The Globe said officials with the SEC and Prudential declined to comment on the SEC's visit to Prudential's Boston office.



To: jmhollen who wrote (12093)9/10/2003 9:37:27 AM
From: StockDung  Respond to of 19428
 
SEC BOSS RIPS STATE MEDDLING

September 10, 2003 -- Securities and Exchange Commission Chairman William Donaldson said state regulators endanger enforcement of securities laws when they fail to coordinate cases with federal prosecutors or his agency.
"This is very dangerous when you have people coming in from left field and not communicating with the people that are handling these procedures and run the risk that people that are guilty of something were going to get away because of crossed wires; that's extremely dangerous," Donaldson said yesterday in testimony to the Senate Banking Committee in Washington.
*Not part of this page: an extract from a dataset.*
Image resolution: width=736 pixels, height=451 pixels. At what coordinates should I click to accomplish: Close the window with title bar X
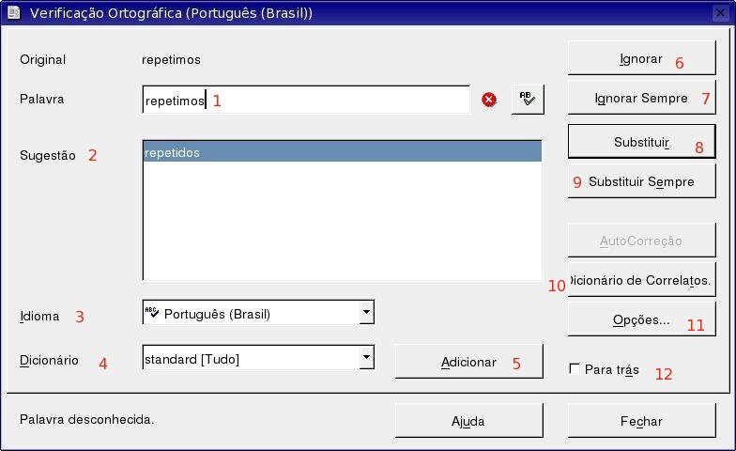point(720,13)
Donaldson's remarks demonstrate tensions between SEC officials and some state regulators over who should take the lead in securities cases affecting national markets. Last week, New York Attorney General Eliot Spitzer surprised the SEC by announcing an investigation into trading practices of the $6.9 trillion mutual fund industry.

"We wish that he'd talked to us about it" beforehand, Donaldson said of Spitzer's probe. Spitzer spokesman Marc Violette declined to comment today about Donaldson's remarks.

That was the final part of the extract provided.